§ **WHAT TO DO**
Out of the data below, copy every line with the string "Focus".

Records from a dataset
------------------------------------------------------------

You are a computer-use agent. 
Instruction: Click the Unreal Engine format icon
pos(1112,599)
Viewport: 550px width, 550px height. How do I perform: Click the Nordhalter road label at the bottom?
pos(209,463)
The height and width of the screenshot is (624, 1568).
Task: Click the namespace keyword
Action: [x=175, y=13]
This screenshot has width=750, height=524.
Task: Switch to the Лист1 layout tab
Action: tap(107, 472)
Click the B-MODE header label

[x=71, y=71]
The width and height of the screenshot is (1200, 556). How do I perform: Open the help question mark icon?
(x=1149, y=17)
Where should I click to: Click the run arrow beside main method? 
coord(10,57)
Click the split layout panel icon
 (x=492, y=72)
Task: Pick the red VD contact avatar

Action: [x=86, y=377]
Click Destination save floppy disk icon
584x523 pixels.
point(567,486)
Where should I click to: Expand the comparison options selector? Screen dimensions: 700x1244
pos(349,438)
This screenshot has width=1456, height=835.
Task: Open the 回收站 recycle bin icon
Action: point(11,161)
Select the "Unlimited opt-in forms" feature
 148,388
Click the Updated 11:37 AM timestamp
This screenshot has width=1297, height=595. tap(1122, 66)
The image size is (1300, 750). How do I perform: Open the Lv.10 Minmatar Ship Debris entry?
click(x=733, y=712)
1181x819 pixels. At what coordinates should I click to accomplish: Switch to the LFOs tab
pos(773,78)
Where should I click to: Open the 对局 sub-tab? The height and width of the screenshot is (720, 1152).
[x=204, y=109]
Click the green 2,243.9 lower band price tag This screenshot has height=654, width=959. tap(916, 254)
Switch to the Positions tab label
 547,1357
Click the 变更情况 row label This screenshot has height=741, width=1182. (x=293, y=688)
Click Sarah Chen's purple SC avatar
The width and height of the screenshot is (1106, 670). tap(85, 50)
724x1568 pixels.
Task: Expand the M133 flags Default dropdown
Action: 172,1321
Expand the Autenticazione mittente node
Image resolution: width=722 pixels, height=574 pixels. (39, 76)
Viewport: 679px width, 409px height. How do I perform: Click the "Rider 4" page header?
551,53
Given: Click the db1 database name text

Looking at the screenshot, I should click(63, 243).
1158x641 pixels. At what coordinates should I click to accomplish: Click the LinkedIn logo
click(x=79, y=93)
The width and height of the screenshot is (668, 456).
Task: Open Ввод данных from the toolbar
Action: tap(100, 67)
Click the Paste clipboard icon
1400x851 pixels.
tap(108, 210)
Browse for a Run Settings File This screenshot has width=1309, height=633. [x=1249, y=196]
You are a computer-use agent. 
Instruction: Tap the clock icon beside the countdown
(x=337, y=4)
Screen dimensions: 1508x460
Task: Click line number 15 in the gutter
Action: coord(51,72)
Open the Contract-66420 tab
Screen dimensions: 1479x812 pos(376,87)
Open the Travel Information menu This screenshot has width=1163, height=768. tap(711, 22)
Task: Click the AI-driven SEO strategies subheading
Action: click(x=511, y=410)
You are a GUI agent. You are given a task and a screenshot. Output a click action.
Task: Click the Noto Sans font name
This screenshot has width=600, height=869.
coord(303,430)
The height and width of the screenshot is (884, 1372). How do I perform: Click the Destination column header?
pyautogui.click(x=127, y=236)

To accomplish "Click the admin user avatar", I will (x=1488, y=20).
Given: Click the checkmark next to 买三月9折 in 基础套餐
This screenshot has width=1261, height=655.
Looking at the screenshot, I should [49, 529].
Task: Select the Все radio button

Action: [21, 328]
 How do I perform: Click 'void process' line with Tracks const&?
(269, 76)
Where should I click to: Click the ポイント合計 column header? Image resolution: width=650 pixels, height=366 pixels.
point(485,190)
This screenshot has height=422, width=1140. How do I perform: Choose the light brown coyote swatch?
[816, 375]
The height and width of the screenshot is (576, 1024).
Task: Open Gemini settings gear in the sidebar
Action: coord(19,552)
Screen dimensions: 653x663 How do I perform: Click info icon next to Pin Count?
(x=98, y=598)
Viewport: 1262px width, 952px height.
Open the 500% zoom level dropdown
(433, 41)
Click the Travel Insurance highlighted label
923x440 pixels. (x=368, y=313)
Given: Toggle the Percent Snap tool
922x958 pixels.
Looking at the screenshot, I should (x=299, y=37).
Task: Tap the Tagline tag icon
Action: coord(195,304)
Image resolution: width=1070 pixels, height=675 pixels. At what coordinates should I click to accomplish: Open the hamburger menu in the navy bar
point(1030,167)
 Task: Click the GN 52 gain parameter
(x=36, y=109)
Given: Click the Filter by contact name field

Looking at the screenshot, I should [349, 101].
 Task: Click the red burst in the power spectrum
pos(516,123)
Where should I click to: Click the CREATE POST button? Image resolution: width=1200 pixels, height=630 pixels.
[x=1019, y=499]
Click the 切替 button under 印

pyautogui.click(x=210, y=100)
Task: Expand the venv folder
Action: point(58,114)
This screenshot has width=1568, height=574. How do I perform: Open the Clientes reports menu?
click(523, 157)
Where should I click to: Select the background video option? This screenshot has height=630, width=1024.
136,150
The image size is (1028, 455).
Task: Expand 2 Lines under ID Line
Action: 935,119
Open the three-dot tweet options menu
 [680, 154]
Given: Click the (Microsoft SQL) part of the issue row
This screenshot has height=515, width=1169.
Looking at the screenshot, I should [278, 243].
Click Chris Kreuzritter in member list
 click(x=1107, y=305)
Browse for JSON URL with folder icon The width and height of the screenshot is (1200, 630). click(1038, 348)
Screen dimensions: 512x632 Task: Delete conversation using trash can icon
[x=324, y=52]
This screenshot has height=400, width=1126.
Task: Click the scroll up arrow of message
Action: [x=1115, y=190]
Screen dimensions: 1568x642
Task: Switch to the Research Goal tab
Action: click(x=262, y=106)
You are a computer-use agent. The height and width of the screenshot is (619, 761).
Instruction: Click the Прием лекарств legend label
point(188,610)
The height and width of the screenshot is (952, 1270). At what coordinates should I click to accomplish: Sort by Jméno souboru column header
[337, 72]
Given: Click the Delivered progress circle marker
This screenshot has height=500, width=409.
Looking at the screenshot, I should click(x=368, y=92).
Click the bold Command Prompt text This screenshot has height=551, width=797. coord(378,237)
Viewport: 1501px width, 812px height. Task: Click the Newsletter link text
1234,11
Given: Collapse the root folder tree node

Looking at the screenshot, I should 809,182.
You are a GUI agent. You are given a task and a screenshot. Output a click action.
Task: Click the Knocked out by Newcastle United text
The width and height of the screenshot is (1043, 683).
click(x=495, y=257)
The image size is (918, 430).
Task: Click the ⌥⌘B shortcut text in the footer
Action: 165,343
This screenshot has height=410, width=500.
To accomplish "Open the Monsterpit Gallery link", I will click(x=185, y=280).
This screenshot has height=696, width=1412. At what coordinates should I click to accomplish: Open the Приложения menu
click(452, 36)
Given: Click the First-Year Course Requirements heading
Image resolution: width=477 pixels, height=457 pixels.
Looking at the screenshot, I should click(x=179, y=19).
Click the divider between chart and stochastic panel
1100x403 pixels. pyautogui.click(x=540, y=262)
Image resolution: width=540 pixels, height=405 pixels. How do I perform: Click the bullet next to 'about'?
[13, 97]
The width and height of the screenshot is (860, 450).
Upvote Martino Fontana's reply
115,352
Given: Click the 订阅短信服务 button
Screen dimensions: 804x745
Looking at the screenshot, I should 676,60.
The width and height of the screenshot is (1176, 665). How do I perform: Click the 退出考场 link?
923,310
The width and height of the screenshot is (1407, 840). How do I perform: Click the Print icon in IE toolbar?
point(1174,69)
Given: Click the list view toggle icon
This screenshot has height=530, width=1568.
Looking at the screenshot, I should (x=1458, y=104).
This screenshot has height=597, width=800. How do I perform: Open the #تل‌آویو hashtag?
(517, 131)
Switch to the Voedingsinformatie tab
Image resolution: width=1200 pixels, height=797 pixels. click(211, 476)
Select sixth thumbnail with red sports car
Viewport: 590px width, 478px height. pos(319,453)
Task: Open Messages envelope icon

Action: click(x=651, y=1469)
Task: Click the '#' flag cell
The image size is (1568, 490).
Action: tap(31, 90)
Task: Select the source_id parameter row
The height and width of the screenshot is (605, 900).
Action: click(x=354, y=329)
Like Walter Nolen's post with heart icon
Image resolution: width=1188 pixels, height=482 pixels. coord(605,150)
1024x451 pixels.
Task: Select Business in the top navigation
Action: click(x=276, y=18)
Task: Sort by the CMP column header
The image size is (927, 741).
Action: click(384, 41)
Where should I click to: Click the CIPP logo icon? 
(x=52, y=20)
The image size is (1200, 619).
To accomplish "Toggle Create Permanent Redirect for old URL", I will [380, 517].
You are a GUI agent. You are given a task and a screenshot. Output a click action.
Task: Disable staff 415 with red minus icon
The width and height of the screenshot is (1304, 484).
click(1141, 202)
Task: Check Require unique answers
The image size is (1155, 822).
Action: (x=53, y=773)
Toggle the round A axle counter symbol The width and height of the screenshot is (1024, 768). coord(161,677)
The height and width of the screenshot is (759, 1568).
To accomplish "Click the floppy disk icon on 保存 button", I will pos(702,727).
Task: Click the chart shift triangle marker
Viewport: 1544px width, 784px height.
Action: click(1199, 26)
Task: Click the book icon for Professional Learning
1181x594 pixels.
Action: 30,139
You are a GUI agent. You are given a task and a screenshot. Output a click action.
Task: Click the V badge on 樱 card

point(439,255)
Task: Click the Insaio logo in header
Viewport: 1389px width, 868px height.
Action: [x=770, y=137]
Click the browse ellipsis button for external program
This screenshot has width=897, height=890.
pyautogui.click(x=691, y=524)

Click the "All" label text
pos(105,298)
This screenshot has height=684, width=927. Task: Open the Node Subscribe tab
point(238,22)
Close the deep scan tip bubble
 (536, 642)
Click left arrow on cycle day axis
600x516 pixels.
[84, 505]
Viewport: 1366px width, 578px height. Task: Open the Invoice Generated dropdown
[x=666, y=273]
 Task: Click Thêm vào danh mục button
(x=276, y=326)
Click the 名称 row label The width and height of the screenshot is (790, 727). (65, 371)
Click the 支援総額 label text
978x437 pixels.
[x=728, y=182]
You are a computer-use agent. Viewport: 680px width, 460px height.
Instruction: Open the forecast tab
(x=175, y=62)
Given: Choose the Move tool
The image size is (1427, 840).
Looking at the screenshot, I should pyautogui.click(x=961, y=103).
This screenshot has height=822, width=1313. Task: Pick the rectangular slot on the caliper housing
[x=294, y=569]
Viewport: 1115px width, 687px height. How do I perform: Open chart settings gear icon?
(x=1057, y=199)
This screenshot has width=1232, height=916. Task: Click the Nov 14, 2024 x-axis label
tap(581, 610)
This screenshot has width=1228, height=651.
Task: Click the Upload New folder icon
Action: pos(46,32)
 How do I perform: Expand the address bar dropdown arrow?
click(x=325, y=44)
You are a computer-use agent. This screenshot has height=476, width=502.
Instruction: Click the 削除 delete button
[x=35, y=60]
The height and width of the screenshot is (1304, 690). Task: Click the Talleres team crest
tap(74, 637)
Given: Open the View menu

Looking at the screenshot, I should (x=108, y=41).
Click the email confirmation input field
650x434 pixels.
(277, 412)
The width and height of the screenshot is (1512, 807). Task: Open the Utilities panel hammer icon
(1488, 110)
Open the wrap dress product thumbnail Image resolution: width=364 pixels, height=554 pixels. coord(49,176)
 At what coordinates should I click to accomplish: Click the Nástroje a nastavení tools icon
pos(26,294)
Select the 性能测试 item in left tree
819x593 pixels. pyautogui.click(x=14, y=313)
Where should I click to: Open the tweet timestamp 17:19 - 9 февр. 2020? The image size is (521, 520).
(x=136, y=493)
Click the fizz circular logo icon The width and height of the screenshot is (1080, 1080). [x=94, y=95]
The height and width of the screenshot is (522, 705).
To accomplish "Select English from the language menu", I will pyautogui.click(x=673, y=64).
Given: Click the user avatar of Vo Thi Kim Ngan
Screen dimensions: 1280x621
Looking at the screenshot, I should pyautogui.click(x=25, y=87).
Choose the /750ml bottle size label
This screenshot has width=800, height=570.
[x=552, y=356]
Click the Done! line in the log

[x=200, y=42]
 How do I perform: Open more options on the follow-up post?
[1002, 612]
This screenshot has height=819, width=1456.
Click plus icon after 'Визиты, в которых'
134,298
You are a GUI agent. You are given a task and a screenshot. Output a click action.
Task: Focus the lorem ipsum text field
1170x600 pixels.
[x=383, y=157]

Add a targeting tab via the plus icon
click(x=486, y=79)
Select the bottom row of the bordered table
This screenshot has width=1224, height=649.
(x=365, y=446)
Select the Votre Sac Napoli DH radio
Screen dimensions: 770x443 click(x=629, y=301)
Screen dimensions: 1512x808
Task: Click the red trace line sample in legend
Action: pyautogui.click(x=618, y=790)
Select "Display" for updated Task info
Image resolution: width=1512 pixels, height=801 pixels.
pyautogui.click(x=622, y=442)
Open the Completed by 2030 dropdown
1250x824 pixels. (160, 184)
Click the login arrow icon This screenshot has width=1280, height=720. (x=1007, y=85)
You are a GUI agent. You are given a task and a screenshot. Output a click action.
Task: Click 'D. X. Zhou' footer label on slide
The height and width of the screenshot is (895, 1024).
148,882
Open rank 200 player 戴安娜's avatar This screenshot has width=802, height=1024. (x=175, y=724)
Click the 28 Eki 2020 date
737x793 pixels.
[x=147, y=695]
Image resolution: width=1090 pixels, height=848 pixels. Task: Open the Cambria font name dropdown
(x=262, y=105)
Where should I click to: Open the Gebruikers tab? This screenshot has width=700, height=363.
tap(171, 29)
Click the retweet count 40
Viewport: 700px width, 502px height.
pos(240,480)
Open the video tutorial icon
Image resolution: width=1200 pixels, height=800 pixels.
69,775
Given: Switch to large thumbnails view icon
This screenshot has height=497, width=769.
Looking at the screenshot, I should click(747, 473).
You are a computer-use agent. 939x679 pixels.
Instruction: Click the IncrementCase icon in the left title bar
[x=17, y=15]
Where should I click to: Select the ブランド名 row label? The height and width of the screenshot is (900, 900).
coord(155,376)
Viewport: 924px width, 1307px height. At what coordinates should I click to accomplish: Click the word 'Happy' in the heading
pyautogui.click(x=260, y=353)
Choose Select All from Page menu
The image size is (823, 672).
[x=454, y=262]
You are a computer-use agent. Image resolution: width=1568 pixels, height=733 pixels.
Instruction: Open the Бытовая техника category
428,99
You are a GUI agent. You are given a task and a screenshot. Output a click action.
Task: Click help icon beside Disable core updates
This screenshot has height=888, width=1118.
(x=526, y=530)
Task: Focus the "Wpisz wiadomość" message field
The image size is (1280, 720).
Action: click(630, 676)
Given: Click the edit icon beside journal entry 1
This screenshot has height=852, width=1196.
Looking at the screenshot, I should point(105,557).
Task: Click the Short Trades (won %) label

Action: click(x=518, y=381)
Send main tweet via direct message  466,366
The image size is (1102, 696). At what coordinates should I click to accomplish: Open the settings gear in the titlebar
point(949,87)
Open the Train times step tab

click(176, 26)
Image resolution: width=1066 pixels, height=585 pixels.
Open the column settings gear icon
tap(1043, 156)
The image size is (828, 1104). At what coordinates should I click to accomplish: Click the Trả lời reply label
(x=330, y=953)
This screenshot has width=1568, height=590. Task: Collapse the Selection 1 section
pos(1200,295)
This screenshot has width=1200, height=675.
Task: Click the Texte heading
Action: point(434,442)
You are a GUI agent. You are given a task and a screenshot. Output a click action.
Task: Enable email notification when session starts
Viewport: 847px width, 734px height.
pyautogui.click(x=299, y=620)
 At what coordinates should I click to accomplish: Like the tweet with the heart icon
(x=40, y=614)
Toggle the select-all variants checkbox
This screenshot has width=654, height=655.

------------------------------------------------------------

§ **RESPONSE TO THIS EXERCISE**
Task: Focus the lorem ipsum text field
Task: Focus the "Wpisz wiadomość" message field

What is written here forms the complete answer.